We all trooped down the stairs and inside in single file, the temperature immediately dropping as we did so. No torches, but fortunately I had my trusty iphone to light our way
This was where tons of ice, were hacked from the stream running through the gardens by the gardeners, and thrown into the hole. Meat, game and fish, butter and other foods were kept here on the ice until needed for the table.
By now, we had spent two hours wandering around the gardens, enjoying the views and the plantings. We'd also admired the way that Alison, Chris and Bill have enhanced the gardens over the years and developed flower meadows and wildlife habitats for mammals, insects and birds.
By now, the drizzle and wind had died down and we were able to relax on a garden bench in the sunshine.

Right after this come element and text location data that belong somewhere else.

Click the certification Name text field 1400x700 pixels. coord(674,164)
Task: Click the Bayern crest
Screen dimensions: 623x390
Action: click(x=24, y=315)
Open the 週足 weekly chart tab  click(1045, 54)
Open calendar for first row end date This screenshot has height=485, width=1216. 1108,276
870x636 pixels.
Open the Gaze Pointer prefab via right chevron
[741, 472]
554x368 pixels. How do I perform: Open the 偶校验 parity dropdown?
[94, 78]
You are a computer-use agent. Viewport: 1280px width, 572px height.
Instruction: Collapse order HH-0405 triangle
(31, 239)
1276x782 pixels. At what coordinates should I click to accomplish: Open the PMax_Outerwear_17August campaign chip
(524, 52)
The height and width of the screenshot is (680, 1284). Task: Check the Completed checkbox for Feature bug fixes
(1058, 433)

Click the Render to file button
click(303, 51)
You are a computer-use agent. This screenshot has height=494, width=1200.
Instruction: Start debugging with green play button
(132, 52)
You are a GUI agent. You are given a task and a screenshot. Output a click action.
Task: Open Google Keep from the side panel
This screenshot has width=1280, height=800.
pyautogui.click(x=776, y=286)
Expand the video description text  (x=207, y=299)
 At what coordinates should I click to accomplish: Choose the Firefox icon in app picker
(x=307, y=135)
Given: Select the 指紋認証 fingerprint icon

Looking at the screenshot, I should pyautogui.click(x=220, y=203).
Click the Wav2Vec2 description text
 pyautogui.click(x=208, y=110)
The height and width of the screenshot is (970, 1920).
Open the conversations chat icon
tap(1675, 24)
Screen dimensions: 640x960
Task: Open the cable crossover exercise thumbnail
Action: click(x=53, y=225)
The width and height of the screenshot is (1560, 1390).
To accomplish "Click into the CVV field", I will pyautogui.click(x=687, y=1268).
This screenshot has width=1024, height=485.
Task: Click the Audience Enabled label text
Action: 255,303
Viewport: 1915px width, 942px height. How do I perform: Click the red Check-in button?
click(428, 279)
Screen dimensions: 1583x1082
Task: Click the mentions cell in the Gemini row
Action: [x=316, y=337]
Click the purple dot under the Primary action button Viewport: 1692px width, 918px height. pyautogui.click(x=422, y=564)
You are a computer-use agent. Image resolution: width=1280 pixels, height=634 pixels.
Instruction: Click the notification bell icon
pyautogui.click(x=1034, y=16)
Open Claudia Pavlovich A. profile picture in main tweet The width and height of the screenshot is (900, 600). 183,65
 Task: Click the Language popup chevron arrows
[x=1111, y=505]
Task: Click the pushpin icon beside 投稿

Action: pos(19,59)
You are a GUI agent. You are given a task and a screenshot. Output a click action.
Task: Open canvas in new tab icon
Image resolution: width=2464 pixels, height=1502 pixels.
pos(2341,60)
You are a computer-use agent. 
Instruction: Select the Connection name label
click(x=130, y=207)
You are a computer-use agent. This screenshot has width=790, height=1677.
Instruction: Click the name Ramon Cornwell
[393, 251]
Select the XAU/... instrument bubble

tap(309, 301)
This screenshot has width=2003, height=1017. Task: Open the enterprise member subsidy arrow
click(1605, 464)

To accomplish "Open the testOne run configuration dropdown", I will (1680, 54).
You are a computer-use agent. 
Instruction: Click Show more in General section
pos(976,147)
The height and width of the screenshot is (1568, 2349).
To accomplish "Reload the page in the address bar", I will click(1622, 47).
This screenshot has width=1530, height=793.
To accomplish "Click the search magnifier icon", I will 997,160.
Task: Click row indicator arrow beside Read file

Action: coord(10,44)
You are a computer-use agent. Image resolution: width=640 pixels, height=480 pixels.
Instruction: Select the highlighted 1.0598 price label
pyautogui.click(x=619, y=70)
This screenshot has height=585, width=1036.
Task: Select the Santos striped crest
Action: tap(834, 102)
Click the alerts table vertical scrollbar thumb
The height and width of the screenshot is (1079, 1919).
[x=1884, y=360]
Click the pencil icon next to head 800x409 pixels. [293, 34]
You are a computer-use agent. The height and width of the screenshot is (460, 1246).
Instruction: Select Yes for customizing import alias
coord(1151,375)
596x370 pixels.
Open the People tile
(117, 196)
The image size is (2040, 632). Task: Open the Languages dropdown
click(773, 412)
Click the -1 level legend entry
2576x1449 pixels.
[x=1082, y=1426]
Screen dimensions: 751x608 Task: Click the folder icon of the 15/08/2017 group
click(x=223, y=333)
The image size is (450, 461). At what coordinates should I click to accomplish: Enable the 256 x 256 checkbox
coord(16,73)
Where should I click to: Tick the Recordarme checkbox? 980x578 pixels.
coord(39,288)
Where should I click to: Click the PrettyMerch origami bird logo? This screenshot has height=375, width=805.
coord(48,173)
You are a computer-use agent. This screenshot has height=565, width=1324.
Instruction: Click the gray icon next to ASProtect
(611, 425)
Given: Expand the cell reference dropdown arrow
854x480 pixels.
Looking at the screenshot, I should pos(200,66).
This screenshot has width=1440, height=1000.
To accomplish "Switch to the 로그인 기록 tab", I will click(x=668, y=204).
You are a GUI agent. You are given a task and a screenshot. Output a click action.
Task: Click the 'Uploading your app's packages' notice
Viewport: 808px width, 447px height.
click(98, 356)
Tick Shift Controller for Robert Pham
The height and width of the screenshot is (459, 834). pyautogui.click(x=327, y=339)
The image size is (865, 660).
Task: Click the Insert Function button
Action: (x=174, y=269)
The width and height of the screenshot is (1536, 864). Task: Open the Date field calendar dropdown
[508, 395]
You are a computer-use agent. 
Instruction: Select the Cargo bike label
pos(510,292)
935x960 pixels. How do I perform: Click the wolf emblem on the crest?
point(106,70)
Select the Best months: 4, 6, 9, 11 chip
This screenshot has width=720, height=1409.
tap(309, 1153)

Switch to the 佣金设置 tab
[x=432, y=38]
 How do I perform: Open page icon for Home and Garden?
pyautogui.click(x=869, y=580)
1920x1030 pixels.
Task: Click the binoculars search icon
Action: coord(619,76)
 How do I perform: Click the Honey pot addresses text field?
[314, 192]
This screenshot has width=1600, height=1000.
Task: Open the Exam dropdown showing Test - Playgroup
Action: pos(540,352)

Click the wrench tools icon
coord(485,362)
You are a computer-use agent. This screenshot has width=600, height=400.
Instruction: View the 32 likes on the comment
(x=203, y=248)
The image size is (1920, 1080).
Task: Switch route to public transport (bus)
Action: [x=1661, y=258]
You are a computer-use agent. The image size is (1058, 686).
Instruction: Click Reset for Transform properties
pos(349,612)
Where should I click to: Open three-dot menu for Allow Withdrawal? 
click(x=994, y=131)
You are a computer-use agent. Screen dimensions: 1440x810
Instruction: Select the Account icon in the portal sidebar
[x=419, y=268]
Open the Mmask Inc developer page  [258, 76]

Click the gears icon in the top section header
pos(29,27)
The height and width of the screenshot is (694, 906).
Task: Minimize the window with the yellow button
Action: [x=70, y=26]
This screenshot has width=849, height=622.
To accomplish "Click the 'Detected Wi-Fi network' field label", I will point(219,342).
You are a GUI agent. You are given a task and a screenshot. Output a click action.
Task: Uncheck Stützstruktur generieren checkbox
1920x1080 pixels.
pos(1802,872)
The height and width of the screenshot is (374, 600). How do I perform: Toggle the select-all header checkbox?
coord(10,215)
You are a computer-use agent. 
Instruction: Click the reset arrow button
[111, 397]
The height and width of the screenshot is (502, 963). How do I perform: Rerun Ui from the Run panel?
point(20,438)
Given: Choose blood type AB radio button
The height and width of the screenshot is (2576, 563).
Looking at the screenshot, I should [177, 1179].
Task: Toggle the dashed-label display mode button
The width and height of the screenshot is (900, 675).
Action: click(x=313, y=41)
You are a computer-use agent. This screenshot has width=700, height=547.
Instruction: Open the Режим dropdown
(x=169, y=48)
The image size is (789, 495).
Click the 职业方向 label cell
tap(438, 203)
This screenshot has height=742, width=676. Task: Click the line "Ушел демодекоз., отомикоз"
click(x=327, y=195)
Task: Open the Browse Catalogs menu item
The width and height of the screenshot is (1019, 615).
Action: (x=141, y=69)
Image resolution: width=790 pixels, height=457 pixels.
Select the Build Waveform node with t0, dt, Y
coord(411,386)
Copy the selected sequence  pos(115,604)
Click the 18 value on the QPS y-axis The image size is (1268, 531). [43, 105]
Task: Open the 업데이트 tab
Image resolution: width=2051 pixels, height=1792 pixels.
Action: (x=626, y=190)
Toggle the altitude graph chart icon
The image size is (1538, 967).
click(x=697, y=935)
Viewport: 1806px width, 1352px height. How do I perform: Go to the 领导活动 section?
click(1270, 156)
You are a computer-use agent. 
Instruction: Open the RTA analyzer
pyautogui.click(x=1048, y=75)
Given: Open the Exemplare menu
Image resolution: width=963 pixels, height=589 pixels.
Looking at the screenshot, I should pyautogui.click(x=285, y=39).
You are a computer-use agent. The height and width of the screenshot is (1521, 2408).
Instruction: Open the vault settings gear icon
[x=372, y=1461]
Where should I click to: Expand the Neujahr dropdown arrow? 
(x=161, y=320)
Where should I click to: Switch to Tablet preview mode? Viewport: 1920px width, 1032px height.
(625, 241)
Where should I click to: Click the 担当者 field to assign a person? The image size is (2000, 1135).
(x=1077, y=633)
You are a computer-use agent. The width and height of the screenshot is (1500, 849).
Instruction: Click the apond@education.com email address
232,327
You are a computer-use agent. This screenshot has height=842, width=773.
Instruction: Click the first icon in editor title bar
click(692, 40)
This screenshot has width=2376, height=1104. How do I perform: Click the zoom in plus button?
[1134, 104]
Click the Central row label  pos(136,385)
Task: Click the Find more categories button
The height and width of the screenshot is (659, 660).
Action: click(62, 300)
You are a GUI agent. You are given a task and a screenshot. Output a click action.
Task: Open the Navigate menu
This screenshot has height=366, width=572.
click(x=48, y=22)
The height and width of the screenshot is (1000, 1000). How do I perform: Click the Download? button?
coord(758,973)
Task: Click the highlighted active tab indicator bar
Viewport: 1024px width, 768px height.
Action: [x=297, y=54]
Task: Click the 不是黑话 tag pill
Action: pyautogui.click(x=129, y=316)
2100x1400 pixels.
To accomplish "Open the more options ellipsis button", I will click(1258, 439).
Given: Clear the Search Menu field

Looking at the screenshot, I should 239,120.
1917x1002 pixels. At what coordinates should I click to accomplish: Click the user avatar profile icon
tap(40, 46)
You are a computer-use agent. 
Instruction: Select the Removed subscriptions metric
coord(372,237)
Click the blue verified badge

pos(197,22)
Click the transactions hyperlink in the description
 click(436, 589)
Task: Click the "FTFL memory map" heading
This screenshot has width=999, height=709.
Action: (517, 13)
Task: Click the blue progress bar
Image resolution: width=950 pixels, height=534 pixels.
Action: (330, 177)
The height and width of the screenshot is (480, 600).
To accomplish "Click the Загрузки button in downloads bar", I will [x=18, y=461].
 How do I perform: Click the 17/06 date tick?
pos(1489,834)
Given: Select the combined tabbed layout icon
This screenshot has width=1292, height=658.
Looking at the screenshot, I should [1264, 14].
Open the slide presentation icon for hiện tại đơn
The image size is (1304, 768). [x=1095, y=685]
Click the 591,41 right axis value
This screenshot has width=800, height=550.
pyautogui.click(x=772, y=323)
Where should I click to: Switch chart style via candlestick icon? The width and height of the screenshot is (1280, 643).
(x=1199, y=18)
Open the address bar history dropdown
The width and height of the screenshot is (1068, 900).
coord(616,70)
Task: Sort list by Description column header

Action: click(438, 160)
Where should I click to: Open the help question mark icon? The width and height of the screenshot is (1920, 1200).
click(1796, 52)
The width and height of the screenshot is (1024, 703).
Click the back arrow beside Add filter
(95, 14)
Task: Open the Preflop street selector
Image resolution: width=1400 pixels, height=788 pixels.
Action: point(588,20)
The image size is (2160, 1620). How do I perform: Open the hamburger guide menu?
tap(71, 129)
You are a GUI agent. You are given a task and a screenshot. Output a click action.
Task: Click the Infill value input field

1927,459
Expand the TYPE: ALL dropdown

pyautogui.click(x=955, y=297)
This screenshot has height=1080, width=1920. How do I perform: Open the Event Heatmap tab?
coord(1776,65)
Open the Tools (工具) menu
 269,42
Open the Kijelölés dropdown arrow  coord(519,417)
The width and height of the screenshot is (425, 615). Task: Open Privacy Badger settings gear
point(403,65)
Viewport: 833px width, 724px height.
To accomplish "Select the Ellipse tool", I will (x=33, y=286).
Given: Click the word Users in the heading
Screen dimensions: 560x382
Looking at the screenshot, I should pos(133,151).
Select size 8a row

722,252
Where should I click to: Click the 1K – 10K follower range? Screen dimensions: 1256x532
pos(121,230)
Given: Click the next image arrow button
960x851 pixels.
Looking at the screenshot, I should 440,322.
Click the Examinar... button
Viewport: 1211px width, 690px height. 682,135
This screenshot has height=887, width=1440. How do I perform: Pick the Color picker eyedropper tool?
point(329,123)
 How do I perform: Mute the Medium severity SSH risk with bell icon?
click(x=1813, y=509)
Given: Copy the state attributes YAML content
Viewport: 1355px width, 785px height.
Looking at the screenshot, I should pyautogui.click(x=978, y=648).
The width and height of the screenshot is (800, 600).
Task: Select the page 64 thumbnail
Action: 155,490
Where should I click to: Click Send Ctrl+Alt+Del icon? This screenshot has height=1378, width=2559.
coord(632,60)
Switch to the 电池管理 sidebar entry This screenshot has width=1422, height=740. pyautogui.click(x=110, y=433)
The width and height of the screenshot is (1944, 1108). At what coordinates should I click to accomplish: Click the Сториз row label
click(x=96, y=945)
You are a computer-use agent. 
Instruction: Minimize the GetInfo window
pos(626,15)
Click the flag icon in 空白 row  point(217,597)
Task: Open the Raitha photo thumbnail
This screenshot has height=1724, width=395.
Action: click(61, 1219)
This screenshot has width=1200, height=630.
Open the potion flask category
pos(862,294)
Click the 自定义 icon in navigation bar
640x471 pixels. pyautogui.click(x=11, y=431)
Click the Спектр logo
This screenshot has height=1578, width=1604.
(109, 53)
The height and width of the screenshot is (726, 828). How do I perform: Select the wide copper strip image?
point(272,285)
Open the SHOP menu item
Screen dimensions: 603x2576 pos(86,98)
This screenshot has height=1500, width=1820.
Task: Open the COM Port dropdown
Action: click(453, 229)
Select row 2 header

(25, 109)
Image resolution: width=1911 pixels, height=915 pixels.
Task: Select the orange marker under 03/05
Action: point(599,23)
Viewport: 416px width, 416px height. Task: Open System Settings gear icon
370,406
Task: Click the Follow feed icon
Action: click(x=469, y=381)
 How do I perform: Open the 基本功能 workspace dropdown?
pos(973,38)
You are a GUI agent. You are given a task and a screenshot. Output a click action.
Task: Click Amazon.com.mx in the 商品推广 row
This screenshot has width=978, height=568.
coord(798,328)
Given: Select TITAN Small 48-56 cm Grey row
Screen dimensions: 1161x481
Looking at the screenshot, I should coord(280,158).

Left to right...Bill Barker, Josie Hutchinson, Derek Cox, me and Alison Lowe
Such a lovely day and such an interesting garden, with so much to see . You can hear the programme we recorded by clicking this link
You can also see the gardens for yourself as they are open on Thursday 12th October from 1 pm to 4pm and again on Friday 13th October from 11am until 4pm...
Alison and Bill will be around, and you've got the chance to buy some bottles of fresh apple juice too, which is pressed and bottled by Bill, but only sold to garden visitors at open days for the National Garden Scheme. There's plenty of apple cakes to taste too!
Here's just three of the varieties, and Sunset, the bottle I have tasted is absolutely delicious and addictive.
Sulby is worth a visit any time of year though and opens regularly....so do check with the Northamptonshire branch of the National Garden Scheme to find out next year's dates. You will be so pleased you did!